El riesgo político en Argentina y su relación con el mercado financiero fue el eje de un panel realizado en +Perfil, el nuevo canal de Editorial Perfil. Los analistas consultados coincidieron en que la fragilidad económica local y la incertidumbre política local condicionan la evolución de los activos argentinos.
Eric Paniagua, CFO de PX Capital, advirtió que un retroceso político de un aliado relevante, como el oficialismo de Donald Trump en las elecciones estadounidenses, podría elevar la percepción de riesgo sobre Argentina. “Argentina ha estado todavía en una posición relativamente frágil en lo económico, como para pensar que un resultado electoral de un aliado importante en contra no le pegaría al país”, sostuvo. Según explicó, ese escenario podría reflejarse en el riesgo país y en una mayor cautela frente a bonos y otros activos argentinos.
Roberto Geretto, de ADCAP Grupo Financiero, consideró que el impacto dependerá más de las consecuencias económicas del resultado que del resultado electoral en sí mismo. “Hay que mirar dos factores. Primero, si el resultado electoral de Estados Unidos va a hacer que cambie la política fiscal y monetaria. Y segundo, si sigue Scott Bessent”, señaló. Si Estados Unidos no modifica drásticamente su orientación fiscal y monetaria, Geretto considera que Argentina podría evitar grandes turbulencias. El vínculo con Washington continuará siendo observado especialmente por el respaldo que la administración de Milei encontró en funcionarios estadounidenses durante momentos de tensión financiera.
Camilo Tiscornia, director de C&T Asesores Económicos, sostuvo que la orientación económica del Gobierno argentino está definida alrededor de la “motosierra, déficit fiscal cero y desregulación”. Para el economista, el principal interrogante pendiente está relacionado con la capacidad política de sostener esas políticas en el tiempo. “Mientras las alternativas políticas en la Argentina sean polares, eso va a ser muy complicado”, afirmó. Tiscornia resumió el problema con otra definición: “El tema es político, es nuestro pasado, es nuestra incertidumbre”.

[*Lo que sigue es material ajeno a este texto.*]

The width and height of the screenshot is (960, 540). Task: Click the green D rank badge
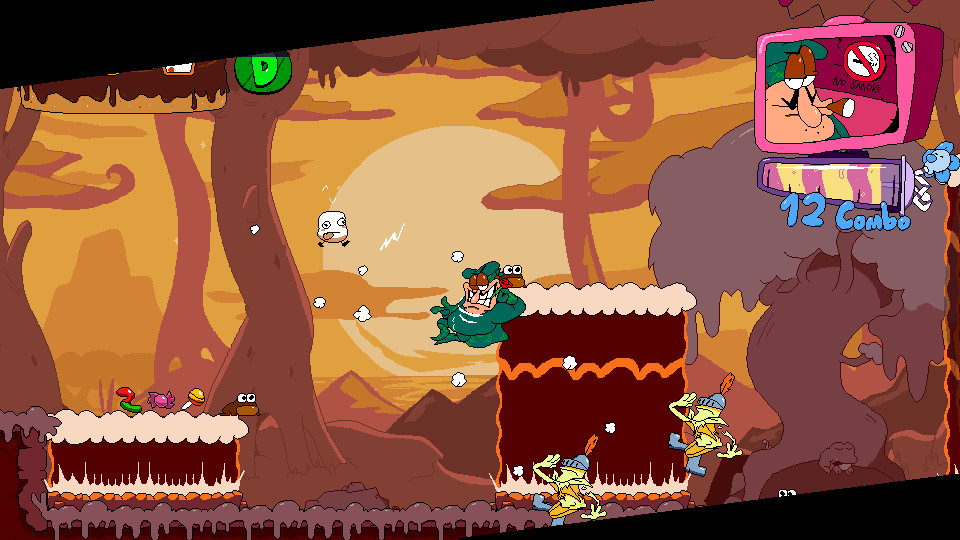[262, 72]
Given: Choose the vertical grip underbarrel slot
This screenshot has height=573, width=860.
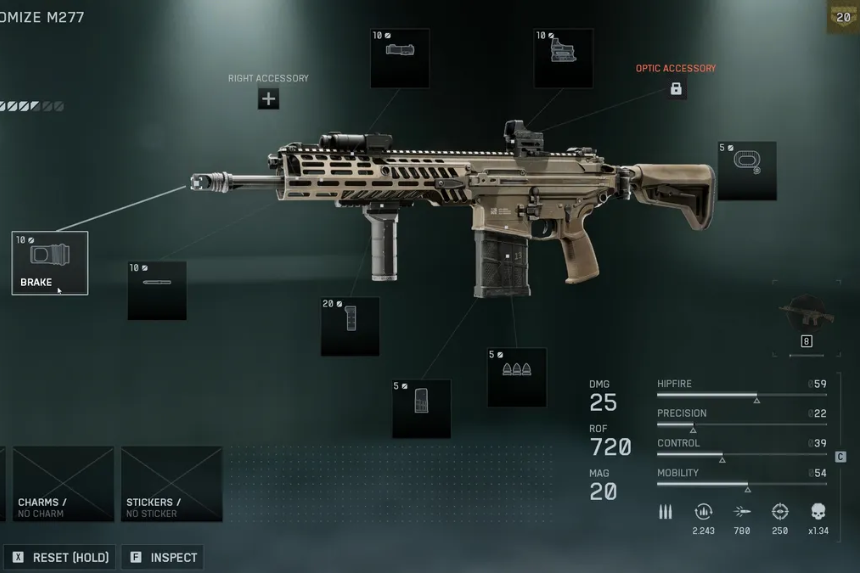Looking at the screenshot, I should tap(350, 326).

Paniagua consideró que la campaña presidencial de Javier Milei en 2023 dejó como legado una mayor exigencia para que los candidatos expliquen cómo financiarán sus programas. “A partir de ahora los gobiernos tengan que explicar con mayor claridad qué va a pasar con la economía y cuál es su plan fiscal”, afirmó. Geretto coincidió y sostuvo que “la moraleja que está dejando Milei de su campaña hasta hoy es que el equilibrio fiscal importa”. Santiago Llull, en cambio, puso el foco en la ausencia de políticas de Estado que garanticen continuidad más allá de quién gobierne y preguntó: “¿Qué pasa el día que esta persona no esté?”.
Otro eje fue la flexibilización de determinados créditos en dólares. Geretto valoró la posibilidad de utilizar los depósitos existentes para financiar actividad: “Es una medida positiva que puede ayudar a dinamizar y canalizar toda esa masa de dólares que hay en los bancos”. Tiscornia se mostró más cauteloso y aseguró que “hubiera sido mejor no abrir esa puerta”, al considerar preferible reservar esos préstamos para quienes generan ingresos en dólares. En cambio, propuso desarrollar financiamiento de largo plazo y remarcó: “Yo creo que es muy importante poder desarrollar crédito hipotecario”.
El debate vuelve así sobre una misma cuestión: Argentina necesita estabilidad fiscal, pero también previsibilidad política para conseguir crédito, inversiones y financiamiento de largo plazo. La evolución de Estados Unidos puede influir, aunque los especialistas coinciden en que buena parte del riesgo continúa dependiendo de la capacidad argentina para sostener reglas económicas más allá de cada gobierno.